You can select one of the connections for ASR and specify additional settings when you create a telephone channel.


Connection Settings Description
Google Language The service can recognize speech in multiple languages. You can find the complete list here. English (en-US) is used by default.
Model One of the machine learning models is used for speech recognition. These models were trained by Google for certain sound types and sources.

See the table for the list of models available for each language:

Phone call — Use this model to recognize speech in a phone call.

Command and search — Use this model to recognize speech in short audio files, such as voice commands.

Default — Use this model if the above models do not satisfy you.
Yandex Language The service can recognize speech in the following languages:

ru-RU (default) — Russian,
en-US — English,
tr-TR — Turkish.
Model One of the machine learning models is used for speech recognition. Data arrays from Yandex services and applications are used to train models.

Tinkoff This connection setting is currently not available.

TTS

You can select one of the connections for TTS and specify additional settings when you create a telephone channel.


Connection Settings Description
Google Language The service can synthesize speech in multiple languages. You can find the complete list here.
Voice You can use multiple voice options in the service (see here for the complete list).

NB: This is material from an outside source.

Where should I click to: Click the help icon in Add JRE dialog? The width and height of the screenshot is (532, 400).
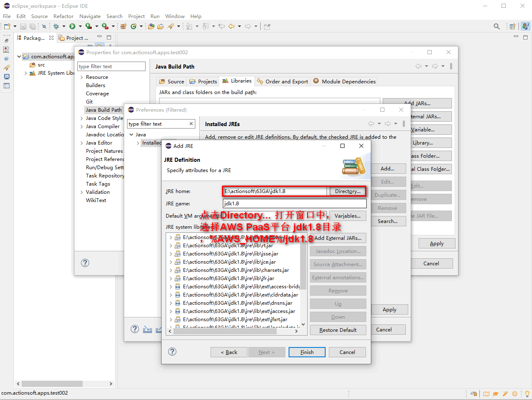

The following voice is used by default:

en-US-Wavenet-A for English;
ru-RU-Wavenet-B for Russian;
cmn-CN-Wavenet-B for Chinese;
Wavenet-A for other languages.
Speed Speech tempo or speed. Here 1 is the normal speed of specific voice.
Voice pitch Voice pitch. Here 20 is 20 halftones up from the original tone, and -20 means the corresponding decrease.
Raise volume Volume increase in dB relative to the normal volume of specific voice. When +6.0 dB is selected, playback volume is twice as high as the normal one. We strongly discourage you from exceeding +10.0 dB.
Yandex Language Speech can be synthesized in three languages:

ru-RU (Russian);
en-US (English);
tr-TR (Turkish).
Voice You can use multiple voice options in the service (see here for the complete list). The following voice is used by default:

alyss for English;
alena for Russian;
alyss for other languages.
Speed Speech tempo or speed. Here 1 is the normal speed of specific voice.